Le prestige des mathématiques
Cette remarque n'est pas le fait d'une sorte de jalousie littéraire, mais le constat simple que, décidément, les mathématiques en France jouissent d'un prestige qui ne correspond pas strictement à leur utilité. Car nous voulons certes vivre dans une nation d'ingénieurs et d'inventeurs, affrontant crânement les défis techniques de l'avenir, mais pourquoi consentir pour autant à cette hémiplégie qui, de la dignité et de la nécessité d'une discipline (les maths), conclut à l'indignité et à l'inutilité des autres ? Dans le monde où nous vivons, comprendre le mouvement des sociétés à travers le monde, les aspirations de fond de peuples qui semblent éloignés mais dont l'évolution affecte la nôtre est fondamental.
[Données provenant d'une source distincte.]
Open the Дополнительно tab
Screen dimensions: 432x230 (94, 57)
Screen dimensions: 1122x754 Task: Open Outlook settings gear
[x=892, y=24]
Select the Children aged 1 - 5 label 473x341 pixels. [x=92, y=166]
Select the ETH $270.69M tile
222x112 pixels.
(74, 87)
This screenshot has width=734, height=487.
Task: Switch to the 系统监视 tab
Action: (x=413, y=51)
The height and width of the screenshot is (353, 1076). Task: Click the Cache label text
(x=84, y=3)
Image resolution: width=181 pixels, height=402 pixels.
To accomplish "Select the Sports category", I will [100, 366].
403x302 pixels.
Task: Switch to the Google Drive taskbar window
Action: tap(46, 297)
Saisir les priorités qui portent des nations à faire des choix dont les critères ne nous sont pas immédiatement intelligibles est clef. Disposer de gens comprenant l'arrière-plan moral et mental d'un monde désordonné est important. Posséder des analystes capables d'appréhender en plusieurs langues la finesse d'une stratégie économique est un atout. Entrer dans les logiques interculturelles qui aujourd'hui garantissent la cohésion des organisations est essentiel. Bénéficier d'intermédiaires capables de traiter aussi bien les aspects techniques ou technologiques des situations que les contraintes politiques, culturelles, religieuses qui les affectent est devenu majeur. Il faut à cela des géographes, des historiens, des sociologues, des anthropologues, des linguistes : autant de formations non moins complètes et rigoureuses que les formations mathématiques ou scientifiques, abordant la partie ondoyante, fluctuante, incertaine du monde avec d'autres outils.
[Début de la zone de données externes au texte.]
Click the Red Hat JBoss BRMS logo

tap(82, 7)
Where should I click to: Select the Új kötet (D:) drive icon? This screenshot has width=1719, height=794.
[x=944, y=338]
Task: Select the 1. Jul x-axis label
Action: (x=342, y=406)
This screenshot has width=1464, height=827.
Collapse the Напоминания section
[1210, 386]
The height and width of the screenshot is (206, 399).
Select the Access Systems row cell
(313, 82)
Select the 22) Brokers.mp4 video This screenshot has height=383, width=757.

L'hégémonie attrape-tout des maths n'est pas justifiée
Pourtant, toutes ces formations, le plus souvent dispensées par l'Université, ne trouvent guère grâce aux yeux de très nombreux employeurs français, qui y voient à tort l'école de l'approximation. C'est très français. Dans le monde professionnel, les Anglo-Saxons, pourtant réputés plus matérialistes, réservent une place à toutes les formations pourvu qu'elles soient d'excellence. Lorsqu'ils parlent de diversité, ils rangent la diversité des formations intellectuelles à côté de la diversité des origines sociales ou ethniques. Chez nous, c'est l'angle mort absolu, qui des maths a cessé de faire seulement une discipline pour en faire depuis des décennies le tamis de toute sélection.
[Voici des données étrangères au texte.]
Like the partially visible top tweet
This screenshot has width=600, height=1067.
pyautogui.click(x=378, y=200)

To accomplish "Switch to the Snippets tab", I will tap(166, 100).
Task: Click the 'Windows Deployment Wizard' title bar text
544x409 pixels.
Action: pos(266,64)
La défense des mathématiques est nécessaire et justifiée. Leur hégémonie attrape-tout ne l'est pas. Rendre aux disciplines qui n'y sont pas directement liées la même nécessité et la même justification était, je crois, un des buts qui a présidé au choix donné aux élèves de préférer ces disciplines aux mathématiques. Puisse la juste "correction" apportée aux conséquences de cette idée ne pas en enterrer la très louable intention, car si notre avenir dépend de nos capacités en mathématiques, il dépend aussi, plus généralement, de notre intelligence, dont nul ne peut prétendre que les mathématiques ont le monopole.